I have been reading this paper and found simple numerical formulations to model the time duration, affected depth and amount of warming of marine sediments. The author uses a rudimentary estimate of the depth to which sediments are affected by an instantaneous, sustained temperature change DT in the overlying air or ocean waters that can be made using the diffusive length scale:
1 = √kt (1)
which describes the depth (m) that 0.5 DT will propagate in elapsed time t (s). k denotes thermal diffusivity, which ranges from ~0.6 to 1x10-6 m2/s for unconsolidated sediments.
For instance, it is said that over 10, 100, and 1000 yr, the calculation yields maximum of 18 m, 56 m, and 178 m, respectively, regardless of the magnitude of DT. However, in page 6 (section 3), it is said that using a DT=1.25ºC (plus some other assumptions) during 100 yr of sustained warming affects a depth of ~40 m.

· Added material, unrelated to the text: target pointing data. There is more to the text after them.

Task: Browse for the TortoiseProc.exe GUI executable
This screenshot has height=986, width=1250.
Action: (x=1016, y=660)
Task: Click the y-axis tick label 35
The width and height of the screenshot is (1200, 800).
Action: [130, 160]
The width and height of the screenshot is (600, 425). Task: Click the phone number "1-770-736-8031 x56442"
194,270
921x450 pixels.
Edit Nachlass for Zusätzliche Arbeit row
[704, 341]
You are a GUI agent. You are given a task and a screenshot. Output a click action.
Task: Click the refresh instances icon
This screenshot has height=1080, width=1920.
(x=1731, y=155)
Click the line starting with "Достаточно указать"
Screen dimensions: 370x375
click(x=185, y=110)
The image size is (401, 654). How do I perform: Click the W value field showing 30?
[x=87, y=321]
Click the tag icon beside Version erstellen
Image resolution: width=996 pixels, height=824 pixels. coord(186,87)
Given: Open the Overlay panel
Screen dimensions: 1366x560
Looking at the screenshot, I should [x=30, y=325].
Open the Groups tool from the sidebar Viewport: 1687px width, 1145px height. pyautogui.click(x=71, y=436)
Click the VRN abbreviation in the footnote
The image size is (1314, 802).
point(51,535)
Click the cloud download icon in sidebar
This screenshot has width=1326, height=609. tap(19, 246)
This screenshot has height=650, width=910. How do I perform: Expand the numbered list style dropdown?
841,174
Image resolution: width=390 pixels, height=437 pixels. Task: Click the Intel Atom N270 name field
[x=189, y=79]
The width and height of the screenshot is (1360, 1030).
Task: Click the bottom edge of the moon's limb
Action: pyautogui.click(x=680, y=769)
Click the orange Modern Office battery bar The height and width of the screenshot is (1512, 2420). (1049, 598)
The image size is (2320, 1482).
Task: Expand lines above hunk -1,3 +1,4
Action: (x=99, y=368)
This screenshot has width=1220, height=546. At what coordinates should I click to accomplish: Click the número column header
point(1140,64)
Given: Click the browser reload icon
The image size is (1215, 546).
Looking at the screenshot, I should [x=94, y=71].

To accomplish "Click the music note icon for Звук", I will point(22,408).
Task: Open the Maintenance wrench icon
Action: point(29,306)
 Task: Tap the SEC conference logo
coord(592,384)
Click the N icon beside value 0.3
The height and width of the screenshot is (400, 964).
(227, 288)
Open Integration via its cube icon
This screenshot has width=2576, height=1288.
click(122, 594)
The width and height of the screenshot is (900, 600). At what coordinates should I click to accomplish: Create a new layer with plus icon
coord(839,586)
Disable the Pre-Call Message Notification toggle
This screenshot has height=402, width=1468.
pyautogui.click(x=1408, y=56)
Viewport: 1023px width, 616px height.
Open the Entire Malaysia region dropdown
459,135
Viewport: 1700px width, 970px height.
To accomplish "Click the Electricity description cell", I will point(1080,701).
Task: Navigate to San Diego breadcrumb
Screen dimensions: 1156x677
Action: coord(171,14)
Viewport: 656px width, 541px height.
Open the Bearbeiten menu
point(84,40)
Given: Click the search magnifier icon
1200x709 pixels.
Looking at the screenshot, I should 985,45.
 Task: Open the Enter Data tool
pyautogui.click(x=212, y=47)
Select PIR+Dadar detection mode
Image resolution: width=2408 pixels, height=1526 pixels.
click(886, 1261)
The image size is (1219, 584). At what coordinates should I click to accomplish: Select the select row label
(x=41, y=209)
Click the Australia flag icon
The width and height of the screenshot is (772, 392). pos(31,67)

How about if just DT is changed to 4ºC? deeper than 40 m in the same 100 yr?
I understand that (1) can be used to estimate both the time of the sustained warming and the affected depth. However, this formula does not provide a way to define the amount of warming or to estimate how much warming was applied if time and depth are known. Is there a formula for the amount of warming that complements (1)?